Paseaba yo esta tarde por el Retiro de mis entretelas, aprovechando que hacía algo menos frío de lo habitual en estas fechas, cuando me vino a la cabeza cierta estampa del pasado en que yo recorría esos mismos parajes en compañía de una chica a la que por aquel entonces quería. Recuerdo cómo ella derramaba lágrimas por una discusión previa que habíamos sostenido y cómo en un momento dado nos sentamos en un banco del parque. Yo estaba callado y taciturno, bastante enfadado, por lo que apenas si pronunciaba ríspidos monosílabos en respuesta a sus frases, que eran la mayoría de ellas de disculpa y contrición, hasta que en un momento dado terminé por estirar mi largo cuerpo en el banco para apoyar la cabeza sobre su regazo. Hacía frío, pero allí tumbado se estaba bien. Ella me acariciaba la mejilla con ternura, gesto con el que poco a poco logró que se fuera sofocando mi previo reconcomio.

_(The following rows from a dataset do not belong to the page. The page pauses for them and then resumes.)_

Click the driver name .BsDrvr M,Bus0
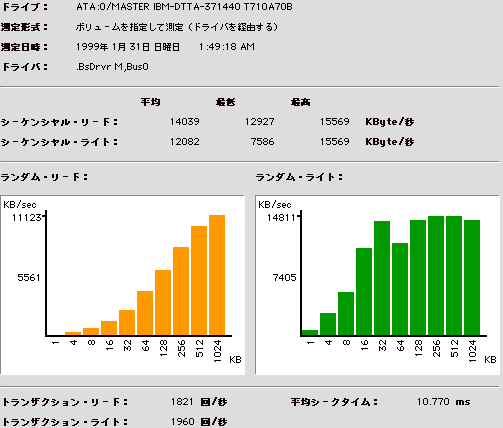Image resolution: width=503 pixels, height=428 pixels. point(112,67)
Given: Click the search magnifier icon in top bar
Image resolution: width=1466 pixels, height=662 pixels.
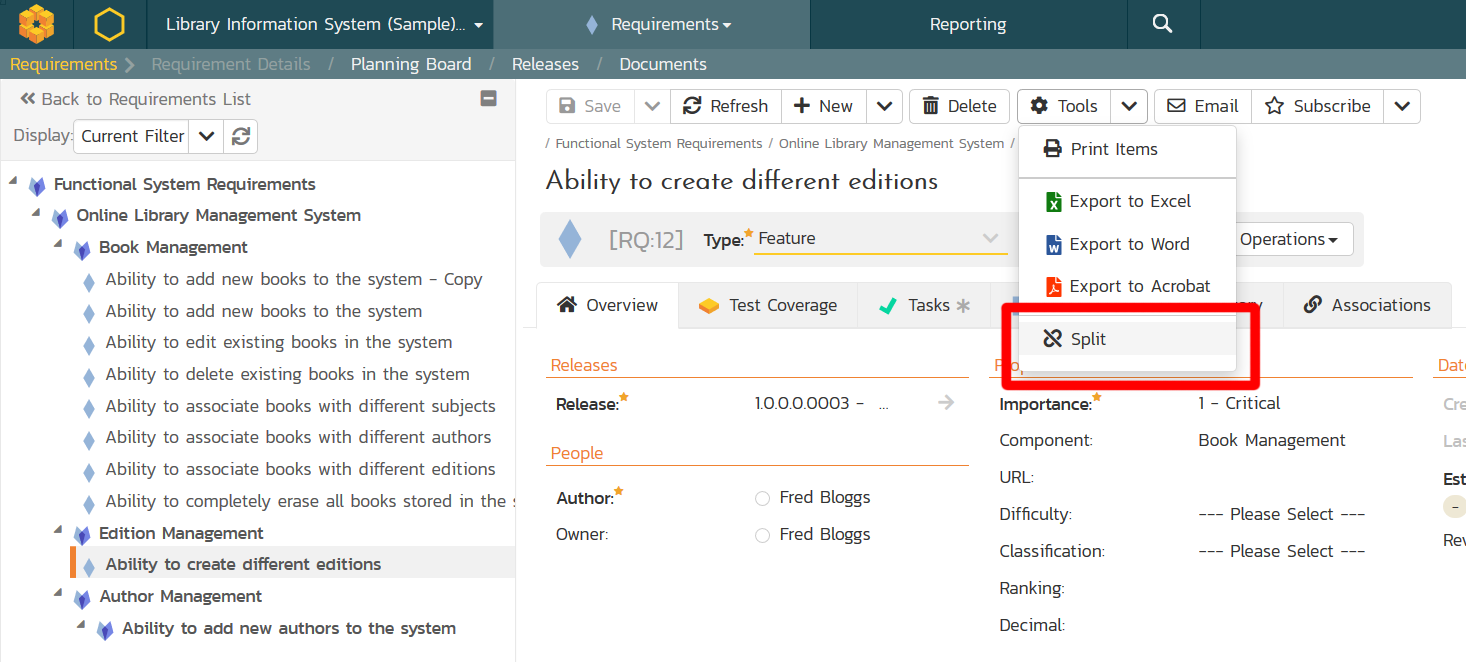Looking at the screenshot, I should (1162, 24).
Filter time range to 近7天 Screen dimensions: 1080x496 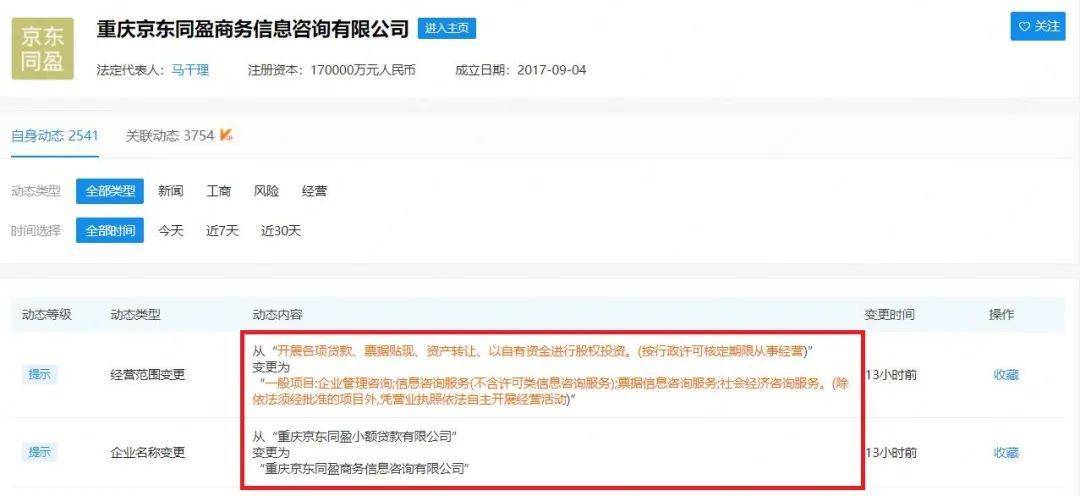222,231
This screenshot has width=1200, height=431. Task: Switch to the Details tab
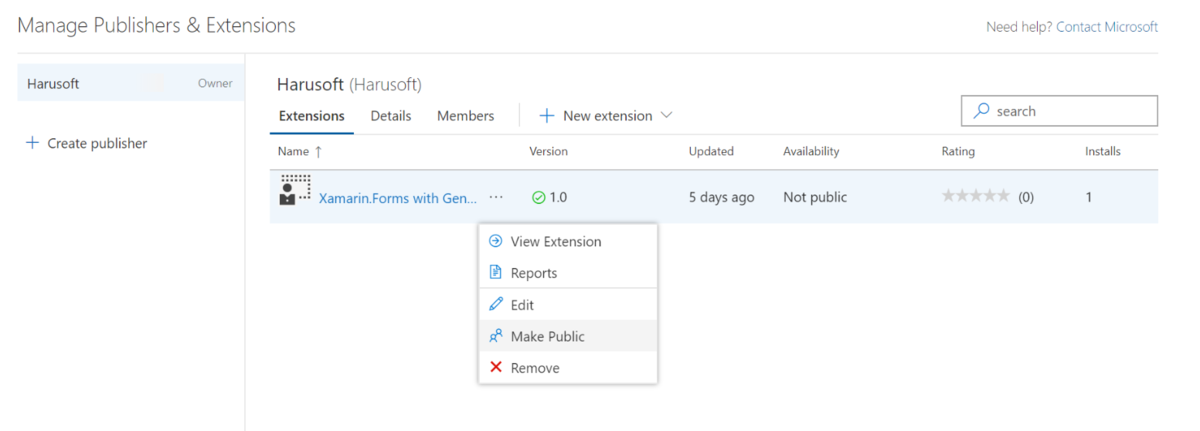(391, 116)
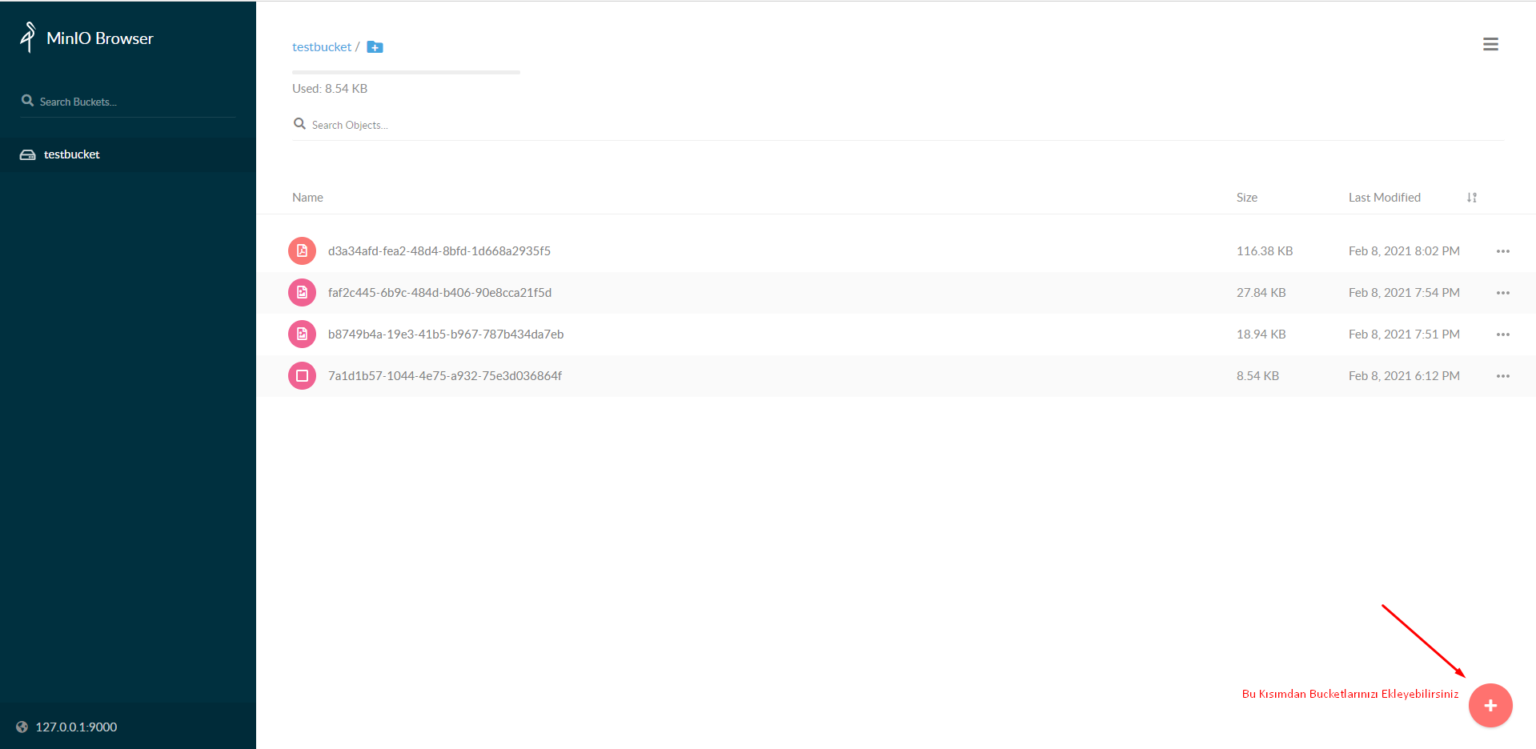
Task: Toggle sort order by Last Modified arrows
Action: [x=1471, y=198]
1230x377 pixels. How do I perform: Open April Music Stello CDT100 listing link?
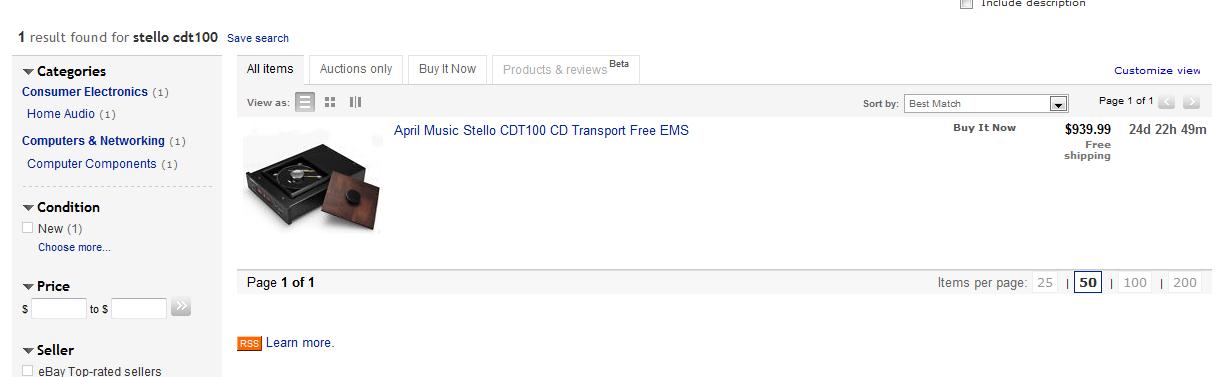[x=541, y=130]
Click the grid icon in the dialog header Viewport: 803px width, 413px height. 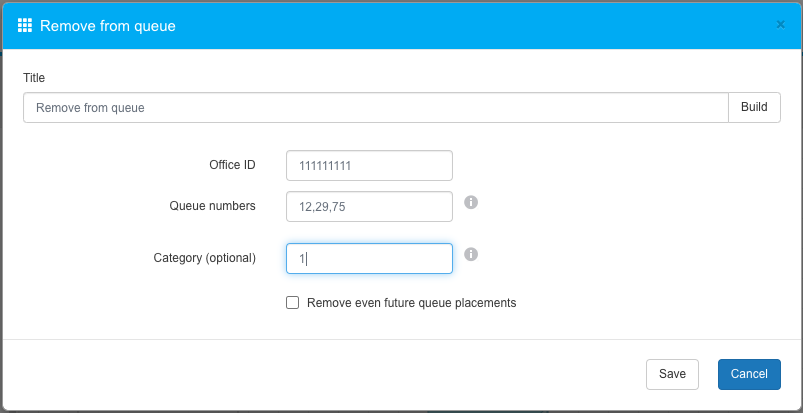[26, 25]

El caso es que yo soy una persona muy imaginativa (por algo mi principal afición es la escritura), de modo que en un momento dado me dio por figurarme todo aquello como una escena de película, algo así como si un director invisible estuviese con su cámara, asimismo invisible, rodándonos desde algún escondido ángulo del parque. Se trataba, cómo no, de una película romántica, una película cuyos dos protagonistas se abrazaban en silencio sobre el banco de un parque durante una mañana otoñal, ella con los ojos enrojecidos por haber llorado, él (yo) con la melancolía jugando a hacer tirabuzones con su alma, y, como si el invisible director hubiese dado una orden de acción, tuve entonces el arrebato de, en efecto, abrazarla, cumpliendo así el guion de aquel film hecho de silencios, pesares y lágrimas, de modo que la abracé con ternura y la besé muy dulcemente en los labios, una y otra vez, dejándome llevar por la fuerza de un sentimiento enardecido, e incluso llegué a percibir cómo de fondo, a modo de banda sonora de la película, sonaba el adagio de Albinoni, convencido de que no podía haber música más apropiada para una reconciliación como aquella…
Fue un hechizo de la imaginación, un hechizo que duró lo que duran esa clase de hechizos, esto es, un intervalo de tiempo más o menos fugaz, pero lo suficiente empero para que de nuevo la magia del amor anegara un corazón como el mío, poco antes apenado.
La realidad se impuso, sí, y yo reparé en que no había ningún cineasta con su cámara a cuestas, así como que de fondo no sonaba Albinoni, sino el soplo de un viento frío y, más a lo lejos, los cláxones impetuosos de los coches; pero, como digo, a esas alturas ya daba igual, pues de nuevo había empezado yo a sentirme radiante, sin apenas ya síntomas de enojo, con lo que me importaba un comino que la realidad se hubiese impuesto a la imaginación, como siempre por lo demás lo hace, incluso en los que, como yo, somos patológicamente imaginativos.